● **Kaynak Metin**
━━━━━━

Yeni kuşaklar, daha önceki “itaatkâr” kuşaklardan farklı olarak kendilerine dayatılan norm ve değerleri kabullenmek istememektedirler. Baskı ve statükodan hoşlanmamakta ve bu meyanda herkesi karşılarına alabilmektedirler. Eski köye yeni adet getirmekten, doğru bildiklerini uygulamaktan çekinmemekte, yalnız yapılan işi değil, sistemi de sorgulamaktadırlar. Bir şirkette çalışmaya başlamaları, o şirketin tüm kurallarını kabul ettikleri anlamına gelmemektedir. Onlar için yaşam tarzlarına dair değerlerin pek çoğu bırakın şirket kurallarını, kanunların dahi önünde gelmektedir. Önceki kuşakların hâkim zihniyetinde para kazanmak için iş yapma düsturu öncel iken, artık iş yapıldığı için para kazanıldığı fikri baskındır. Para hâlâ önemli, fakat tek başına motive edici bir faktör değildir. Günümüzde sürekli büyüyen ve gelişen, kâr amacı gütmeyen gönüllü kuruluşların kadrolarında ağırlıklı olarak yeni kuşaklar görev almakta; alışılmış politik partilerin dışında kendilerini özgürce ifade eden ve internette elektronik toplulukları oluşturanlar da çoğunlukla yeni kuşaklardır.

━━━━━━

● **Verilen Veriler**
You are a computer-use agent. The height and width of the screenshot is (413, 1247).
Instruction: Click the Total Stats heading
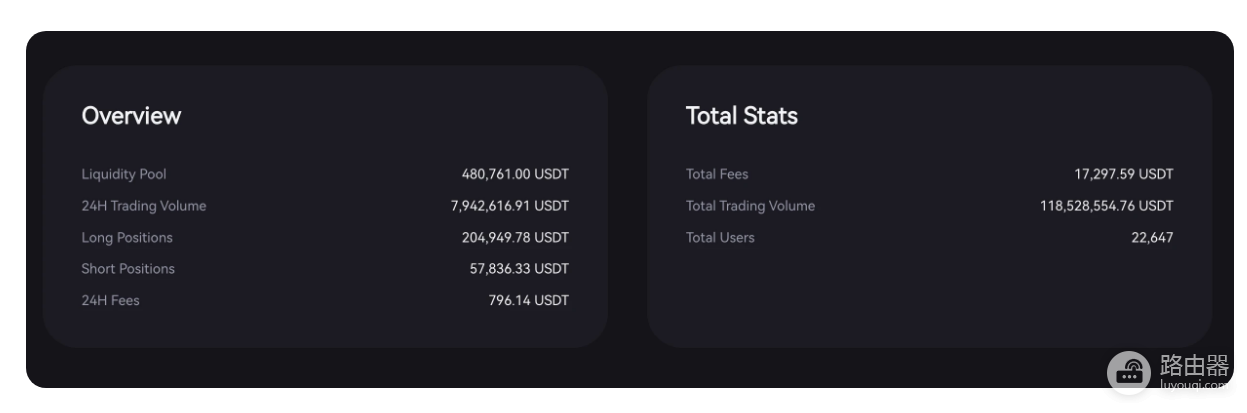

━━━━━━

● **Yapılacaklar**
1 - Yeni kuşaklar hakkındaki metne göre para, yeni kuşaklar için nasıl bir faktördür?
2 - Yeni kuşaklar hakkındaki metni kaldığı noktadan itibaren devam ettirin.

● **Cevaplar**
1 - Para hâlâ önemlidir, fakat tek başına motive edici bir faktör değildir.

2 -
Geleneksel örgütlerde yönetimin gerekliliği olarak görülen otoriter ve komutçu mekanizmalar da değişime uğramaktadır. Yönetici, piramidin en tepesinde oturan, içine kapanık ve çalışanları arasında fazla “gezmeyen” egoist bireyci bir insan tipiydi. Yeni yönetici başkalarıyla konuşup, diyalog kurmak, paylaşarak işbirlikleri oluşturmak ve geliştirmek zorundadır. Bunun için de farklı görüşlere açık ve saygılı olması, empati ve anlayış göstermesi gerekmektedir. İşbirlikleri ancak ortak verilen kararlar varsa yürüyebilir. Çünkü sorumluluk duymak ancak kararlara katılmakla mümkün olabilir. Katılımcılık bunun için artık her türlü süreçte olmazsa olmaz bir ön koşul haline gelmiştir.
Günümüzde dikkat çeken diğer bir husus, özellikle genç kadınların girişimciliği, çalışkanlığı ve sebatlarıdır. Kadınların yöneticilik özellikleri arasında öne çıkan yaratma eyleminin karşılıklı konuşmaya dayanması, bağlantılar oluşturmak için ilişkiye ve sosyalleşmeye ihtiyaç duyması, tek bir doğru yanıt ve paradigma yerine birbirinden farklı ve çelişen düşünceleri birlikte dikkate alan esneklikleriyle zamanın zihniyetine daha kolay uyum sağladıkları görülmektedir.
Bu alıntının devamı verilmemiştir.